INSURANCE GUIDE

When you buy a new car and start driving, you will be hit by what can feel like a gauntlet of different expenses.

First there’s the cost of the car itself which is certainly not cheap – even if you go for a second hand vehicle!

Then there’s the cost of your gas, of your maintenance/servicing and of parking. And that’s before we’ve even addressed the cost of insurance.property damage liability

And insurance is where things really can get expensive. Expensive and complicated with lots of different terms being thrown around that seem like excuses for these companies to charge us more.

What is ‘property damage liability cover’ for instance?

The Basics

Essentially, property damage liability coverage means that you are covered for any damage that you might cause to third party property.
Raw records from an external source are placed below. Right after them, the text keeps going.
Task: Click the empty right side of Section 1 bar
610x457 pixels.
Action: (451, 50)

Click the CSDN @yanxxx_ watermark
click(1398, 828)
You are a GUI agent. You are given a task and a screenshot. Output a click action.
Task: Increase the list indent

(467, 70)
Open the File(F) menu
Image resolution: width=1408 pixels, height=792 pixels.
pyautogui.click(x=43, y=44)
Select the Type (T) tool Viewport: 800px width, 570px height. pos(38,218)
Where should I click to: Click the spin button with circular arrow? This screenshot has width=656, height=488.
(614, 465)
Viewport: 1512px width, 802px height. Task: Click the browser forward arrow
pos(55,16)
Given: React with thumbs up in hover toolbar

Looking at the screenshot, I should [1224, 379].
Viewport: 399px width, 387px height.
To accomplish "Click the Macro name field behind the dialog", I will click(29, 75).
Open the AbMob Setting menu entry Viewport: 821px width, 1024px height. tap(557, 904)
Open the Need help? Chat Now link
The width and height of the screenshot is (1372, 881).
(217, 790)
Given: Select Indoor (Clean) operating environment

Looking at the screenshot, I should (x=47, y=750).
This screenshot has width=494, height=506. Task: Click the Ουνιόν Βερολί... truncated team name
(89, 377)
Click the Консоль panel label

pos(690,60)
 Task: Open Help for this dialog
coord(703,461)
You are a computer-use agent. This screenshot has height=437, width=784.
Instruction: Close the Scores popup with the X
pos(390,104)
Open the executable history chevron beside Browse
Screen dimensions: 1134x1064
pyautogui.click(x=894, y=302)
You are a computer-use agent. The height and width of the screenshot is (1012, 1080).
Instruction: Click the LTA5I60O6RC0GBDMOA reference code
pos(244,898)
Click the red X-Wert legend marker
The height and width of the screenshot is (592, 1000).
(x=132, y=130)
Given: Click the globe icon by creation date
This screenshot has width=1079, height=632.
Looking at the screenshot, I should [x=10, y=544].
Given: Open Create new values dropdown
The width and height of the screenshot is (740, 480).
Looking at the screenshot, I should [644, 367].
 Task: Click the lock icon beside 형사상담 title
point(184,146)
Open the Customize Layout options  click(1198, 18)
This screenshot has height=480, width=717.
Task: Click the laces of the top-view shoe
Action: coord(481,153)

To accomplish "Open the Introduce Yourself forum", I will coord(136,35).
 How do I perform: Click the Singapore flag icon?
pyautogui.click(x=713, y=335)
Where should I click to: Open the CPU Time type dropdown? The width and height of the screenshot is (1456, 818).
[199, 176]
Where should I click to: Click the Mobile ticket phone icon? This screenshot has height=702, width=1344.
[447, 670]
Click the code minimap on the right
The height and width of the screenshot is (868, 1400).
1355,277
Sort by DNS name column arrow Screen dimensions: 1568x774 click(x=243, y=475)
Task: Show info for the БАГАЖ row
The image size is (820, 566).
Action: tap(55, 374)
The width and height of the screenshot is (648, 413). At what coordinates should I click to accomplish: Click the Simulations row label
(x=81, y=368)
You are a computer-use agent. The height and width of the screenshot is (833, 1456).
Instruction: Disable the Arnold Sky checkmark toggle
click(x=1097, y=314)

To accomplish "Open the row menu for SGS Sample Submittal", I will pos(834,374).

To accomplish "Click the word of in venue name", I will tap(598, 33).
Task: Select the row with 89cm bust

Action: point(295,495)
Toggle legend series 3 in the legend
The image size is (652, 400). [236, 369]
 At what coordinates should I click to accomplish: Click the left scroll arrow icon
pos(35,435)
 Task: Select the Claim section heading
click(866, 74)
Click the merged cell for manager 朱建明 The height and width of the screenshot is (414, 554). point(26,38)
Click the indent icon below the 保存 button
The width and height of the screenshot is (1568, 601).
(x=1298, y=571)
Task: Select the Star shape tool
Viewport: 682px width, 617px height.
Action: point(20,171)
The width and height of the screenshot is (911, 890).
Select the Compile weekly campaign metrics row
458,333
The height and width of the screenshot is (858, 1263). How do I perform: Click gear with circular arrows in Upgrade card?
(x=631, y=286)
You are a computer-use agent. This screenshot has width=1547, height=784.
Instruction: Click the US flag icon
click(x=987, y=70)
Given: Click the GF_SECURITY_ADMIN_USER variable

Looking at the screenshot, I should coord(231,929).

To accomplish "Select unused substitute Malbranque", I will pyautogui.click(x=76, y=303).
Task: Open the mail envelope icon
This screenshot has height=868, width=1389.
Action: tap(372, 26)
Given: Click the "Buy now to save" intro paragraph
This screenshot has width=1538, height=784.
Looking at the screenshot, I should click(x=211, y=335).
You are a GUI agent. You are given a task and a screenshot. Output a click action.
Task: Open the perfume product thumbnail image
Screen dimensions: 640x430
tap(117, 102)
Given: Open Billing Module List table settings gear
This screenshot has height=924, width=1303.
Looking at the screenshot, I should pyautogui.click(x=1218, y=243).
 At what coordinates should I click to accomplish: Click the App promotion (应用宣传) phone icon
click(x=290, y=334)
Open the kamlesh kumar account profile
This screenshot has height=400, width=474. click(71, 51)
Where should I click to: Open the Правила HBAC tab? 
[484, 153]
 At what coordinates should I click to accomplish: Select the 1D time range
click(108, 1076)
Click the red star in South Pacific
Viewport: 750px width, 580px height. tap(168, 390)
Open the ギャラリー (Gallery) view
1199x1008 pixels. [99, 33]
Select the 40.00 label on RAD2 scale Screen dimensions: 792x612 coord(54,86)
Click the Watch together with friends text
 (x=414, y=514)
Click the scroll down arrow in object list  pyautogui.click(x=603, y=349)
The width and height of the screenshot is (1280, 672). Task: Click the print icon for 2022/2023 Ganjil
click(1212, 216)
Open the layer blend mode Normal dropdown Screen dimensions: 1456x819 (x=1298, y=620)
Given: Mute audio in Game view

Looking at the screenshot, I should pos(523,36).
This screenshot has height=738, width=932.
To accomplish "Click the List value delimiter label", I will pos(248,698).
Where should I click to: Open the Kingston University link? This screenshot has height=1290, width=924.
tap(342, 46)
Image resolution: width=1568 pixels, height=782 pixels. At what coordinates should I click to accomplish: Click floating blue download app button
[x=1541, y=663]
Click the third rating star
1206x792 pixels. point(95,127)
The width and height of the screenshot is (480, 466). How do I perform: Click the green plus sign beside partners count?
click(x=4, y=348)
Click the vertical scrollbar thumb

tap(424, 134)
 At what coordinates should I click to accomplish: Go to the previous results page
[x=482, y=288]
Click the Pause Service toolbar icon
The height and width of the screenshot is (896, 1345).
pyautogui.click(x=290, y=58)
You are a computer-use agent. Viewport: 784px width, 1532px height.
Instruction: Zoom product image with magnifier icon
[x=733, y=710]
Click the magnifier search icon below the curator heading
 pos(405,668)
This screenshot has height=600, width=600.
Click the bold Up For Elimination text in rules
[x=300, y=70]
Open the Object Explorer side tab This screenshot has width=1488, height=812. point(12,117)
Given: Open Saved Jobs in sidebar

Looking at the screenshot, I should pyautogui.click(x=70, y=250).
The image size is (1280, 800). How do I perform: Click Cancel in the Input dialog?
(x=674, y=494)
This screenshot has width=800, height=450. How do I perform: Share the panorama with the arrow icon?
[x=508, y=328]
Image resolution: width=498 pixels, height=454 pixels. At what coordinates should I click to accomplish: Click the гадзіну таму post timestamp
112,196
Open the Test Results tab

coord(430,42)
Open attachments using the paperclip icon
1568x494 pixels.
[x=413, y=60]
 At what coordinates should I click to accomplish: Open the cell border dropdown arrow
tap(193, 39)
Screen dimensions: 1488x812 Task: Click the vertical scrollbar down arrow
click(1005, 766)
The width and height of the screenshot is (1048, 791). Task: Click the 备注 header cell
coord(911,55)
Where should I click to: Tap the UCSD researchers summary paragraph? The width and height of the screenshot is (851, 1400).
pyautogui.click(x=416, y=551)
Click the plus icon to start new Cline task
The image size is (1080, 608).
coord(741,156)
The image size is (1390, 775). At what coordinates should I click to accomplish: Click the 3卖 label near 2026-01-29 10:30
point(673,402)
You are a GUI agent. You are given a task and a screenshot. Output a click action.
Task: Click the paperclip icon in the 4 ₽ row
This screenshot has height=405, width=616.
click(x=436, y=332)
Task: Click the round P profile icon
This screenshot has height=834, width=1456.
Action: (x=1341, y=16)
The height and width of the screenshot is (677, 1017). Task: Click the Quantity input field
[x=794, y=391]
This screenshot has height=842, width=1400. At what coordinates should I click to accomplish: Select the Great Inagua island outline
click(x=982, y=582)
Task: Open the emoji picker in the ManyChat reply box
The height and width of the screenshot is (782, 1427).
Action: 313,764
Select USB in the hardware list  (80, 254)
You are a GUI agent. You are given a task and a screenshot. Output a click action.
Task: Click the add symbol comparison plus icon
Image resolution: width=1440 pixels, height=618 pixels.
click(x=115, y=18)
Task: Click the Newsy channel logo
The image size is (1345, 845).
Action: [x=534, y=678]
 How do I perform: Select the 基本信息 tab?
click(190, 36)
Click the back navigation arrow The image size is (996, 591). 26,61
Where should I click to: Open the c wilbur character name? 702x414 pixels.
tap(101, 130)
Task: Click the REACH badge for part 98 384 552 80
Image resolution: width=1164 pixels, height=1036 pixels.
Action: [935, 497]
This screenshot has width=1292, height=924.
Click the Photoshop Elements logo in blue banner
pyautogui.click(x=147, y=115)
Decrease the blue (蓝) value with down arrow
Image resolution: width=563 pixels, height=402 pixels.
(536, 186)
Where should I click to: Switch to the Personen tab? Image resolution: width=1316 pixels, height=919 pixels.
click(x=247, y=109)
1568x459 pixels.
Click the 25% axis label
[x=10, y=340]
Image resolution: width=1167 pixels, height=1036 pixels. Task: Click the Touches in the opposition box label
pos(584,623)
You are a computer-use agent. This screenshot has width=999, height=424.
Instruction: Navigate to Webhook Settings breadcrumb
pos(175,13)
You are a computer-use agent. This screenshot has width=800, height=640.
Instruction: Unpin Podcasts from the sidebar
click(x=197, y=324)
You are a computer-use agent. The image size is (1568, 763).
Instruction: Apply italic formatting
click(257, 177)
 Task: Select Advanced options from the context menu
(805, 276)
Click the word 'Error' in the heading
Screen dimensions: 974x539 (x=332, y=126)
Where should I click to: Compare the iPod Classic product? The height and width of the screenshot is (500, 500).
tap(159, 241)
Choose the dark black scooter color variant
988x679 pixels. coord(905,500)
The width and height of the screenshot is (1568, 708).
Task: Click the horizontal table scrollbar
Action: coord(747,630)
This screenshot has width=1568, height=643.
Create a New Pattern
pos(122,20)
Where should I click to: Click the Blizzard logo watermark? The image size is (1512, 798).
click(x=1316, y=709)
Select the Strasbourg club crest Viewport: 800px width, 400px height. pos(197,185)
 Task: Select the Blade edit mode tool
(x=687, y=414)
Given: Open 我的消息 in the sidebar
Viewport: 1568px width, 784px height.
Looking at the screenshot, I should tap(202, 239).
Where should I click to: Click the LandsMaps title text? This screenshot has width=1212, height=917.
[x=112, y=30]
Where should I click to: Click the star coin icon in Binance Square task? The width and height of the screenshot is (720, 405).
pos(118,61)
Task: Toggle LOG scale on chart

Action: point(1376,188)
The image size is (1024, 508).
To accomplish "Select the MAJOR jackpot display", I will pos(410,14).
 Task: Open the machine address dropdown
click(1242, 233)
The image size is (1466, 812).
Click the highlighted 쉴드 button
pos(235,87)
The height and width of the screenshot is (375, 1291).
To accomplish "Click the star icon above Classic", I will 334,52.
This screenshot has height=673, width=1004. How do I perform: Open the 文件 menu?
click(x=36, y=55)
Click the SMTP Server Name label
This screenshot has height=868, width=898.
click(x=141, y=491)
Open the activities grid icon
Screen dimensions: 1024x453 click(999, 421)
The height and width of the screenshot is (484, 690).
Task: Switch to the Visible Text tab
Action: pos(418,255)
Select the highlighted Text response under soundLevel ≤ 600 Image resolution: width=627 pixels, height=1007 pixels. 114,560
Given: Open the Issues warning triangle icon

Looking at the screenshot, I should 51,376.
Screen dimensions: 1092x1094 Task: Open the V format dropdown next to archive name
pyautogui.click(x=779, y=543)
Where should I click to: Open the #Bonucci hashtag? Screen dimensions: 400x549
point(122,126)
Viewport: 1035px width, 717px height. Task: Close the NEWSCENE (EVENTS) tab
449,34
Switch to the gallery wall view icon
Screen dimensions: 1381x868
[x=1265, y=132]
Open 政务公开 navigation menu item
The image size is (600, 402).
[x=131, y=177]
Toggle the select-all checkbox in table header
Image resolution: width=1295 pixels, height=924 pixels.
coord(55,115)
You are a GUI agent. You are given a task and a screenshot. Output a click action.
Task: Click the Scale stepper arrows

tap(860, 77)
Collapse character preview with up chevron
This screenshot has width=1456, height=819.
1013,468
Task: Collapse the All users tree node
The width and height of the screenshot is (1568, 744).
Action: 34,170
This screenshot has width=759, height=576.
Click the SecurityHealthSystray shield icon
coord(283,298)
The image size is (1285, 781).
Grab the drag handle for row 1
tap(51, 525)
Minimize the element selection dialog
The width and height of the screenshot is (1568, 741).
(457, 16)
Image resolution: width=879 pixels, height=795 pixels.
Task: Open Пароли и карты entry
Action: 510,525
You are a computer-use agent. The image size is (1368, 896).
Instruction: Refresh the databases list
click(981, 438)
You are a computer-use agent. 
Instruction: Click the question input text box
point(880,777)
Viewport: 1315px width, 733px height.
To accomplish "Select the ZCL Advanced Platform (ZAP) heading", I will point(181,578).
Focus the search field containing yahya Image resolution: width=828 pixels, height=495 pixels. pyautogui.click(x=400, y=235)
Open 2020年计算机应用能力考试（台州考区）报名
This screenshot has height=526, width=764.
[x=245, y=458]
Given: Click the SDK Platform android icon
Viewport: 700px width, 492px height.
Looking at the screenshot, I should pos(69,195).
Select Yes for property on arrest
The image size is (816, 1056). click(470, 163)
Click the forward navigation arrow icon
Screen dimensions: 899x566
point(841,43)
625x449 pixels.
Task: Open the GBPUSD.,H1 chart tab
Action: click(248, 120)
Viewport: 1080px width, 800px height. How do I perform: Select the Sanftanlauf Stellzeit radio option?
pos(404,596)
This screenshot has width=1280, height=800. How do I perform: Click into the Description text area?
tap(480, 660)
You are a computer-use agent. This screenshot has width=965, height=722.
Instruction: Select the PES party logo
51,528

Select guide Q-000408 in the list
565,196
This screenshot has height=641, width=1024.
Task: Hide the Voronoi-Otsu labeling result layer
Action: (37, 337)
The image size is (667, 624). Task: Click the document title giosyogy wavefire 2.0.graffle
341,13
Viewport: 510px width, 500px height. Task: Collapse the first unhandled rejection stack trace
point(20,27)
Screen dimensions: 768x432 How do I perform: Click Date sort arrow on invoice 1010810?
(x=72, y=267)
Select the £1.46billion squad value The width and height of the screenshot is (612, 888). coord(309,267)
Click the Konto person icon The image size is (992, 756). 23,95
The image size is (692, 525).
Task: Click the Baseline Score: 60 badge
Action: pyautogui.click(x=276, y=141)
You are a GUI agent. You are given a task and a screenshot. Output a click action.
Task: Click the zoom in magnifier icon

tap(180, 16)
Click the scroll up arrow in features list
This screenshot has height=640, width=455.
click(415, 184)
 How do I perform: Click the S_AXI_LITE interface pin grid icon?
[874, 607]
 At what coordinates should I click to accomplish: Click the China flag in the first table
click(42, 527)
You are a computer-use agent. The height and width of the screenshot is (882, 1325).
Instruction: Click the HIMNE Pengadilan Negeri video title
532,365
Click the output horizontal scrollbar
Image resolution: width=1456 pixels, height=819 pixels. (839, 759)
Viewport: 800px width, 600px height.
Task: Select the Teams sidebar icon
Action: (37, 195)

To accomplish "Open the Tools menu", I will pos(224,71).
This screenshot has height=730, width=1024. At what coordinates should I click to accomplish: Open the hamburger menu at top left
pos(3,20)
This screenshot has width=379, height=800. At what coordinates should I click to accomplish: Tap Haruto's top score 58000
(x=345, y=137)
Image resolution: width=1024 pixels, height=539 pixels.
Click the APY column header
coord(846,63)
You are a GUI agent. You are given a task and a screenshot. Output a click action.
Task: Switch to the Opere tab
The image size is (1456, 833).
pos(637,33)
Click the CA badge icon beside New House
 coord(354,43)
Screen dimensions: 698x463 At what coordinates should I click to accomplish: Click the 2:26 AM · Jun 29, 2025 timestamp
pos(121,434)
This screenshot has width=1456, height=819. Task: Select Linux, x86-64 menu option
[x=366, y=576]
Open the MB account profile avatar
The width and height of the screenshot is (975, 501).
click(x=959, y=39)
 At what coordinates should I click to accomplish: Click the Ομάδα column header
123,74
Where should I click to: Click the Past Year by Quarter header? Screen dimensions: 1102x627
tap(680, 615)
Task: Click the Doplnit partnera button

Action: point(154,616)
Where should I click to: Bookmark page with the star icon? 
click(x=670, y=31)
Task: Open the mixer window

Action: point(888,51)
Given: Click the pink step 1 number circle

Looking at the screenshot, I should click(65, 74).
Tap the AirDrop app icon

This includes both the vehicles belonging to other drivers and also things like road signs, lampposts and real estate.

The latter aspects are something that a lot of us don’t consider when looking at car insurance. It’s very easy to think of car insurance purely in terms of the other cars on the road – we are insured so that we can pay for the broken windshield we gave that other driver for example.

But what about when you crash into a sign post? Someone has to pay for that and you can be sure it’s not going to be the city or state.

And what about a lamppost? Believe it or not, lampposts are very expensive to replace and if you were responsible for this cost, then it would probably cripple you!

And the same goes for other people’s real estate. While it’s not nice to image, a car accident can sometimes result in one or both vehicles careening straight into the side of a building and interrupting the resident’s pizza night. When this happens, you can incur a huge cost and that’s where property damage liability cover comes in and helps you out.

Why You Need to Know About It

In most states and in most countries even, property damage liability cover is not optional. This is the basic level of car insurance and will be included in the cost of your policy.

So why then do you need to know what it means?

The answer to that is simple: because although you can’t choose whether or not to have liability coverage, you can nevertheless choose how much coverage you want to have.

Depending on the state you live in, there will be a minimum amount of liability insurance that you require. For instance, in California you are required to have at least $5,000 of cover minimum. In Texas though, this is much higher at $25,000. You can draw your own conclusions as to whether this reflects on the local driving styles…

But if you want to, you can also opt to go much higher than that limit.

And this then is where you need to be smart. The higher your liability coverage is, the more you’ll be protected if should you should accidently drive into the neighbors’ bedroom. But at the same time, higher liability also means higher premiums. The question then is whether you think you can afford to take the risk and whether your cash flow will allow you to pay more.

What’s the right answer?

Well unfortunately, that’s something only you can decide for yourself. Of course the safer option is to pay a higher premium and get more cover. While it’s unlikely, there’s always the small risk you could crash into a Lamborghini and knock it into a row of Ferraris. In that situation, you’ll need all the help you can get.

But on the other hand, most of us will rarely cause that much destruction and thus this could be a good way to save some money.

One thing that’s certain is that this is yet another factor to consider when comparing car insurance policies. Look at the price yes, but also examine how this affects your coverage and whether you’ll be as safe. It might be that two options that look similarly priced offer different levels of coverage – and that can help you to make the right decision for your bank account and for your family!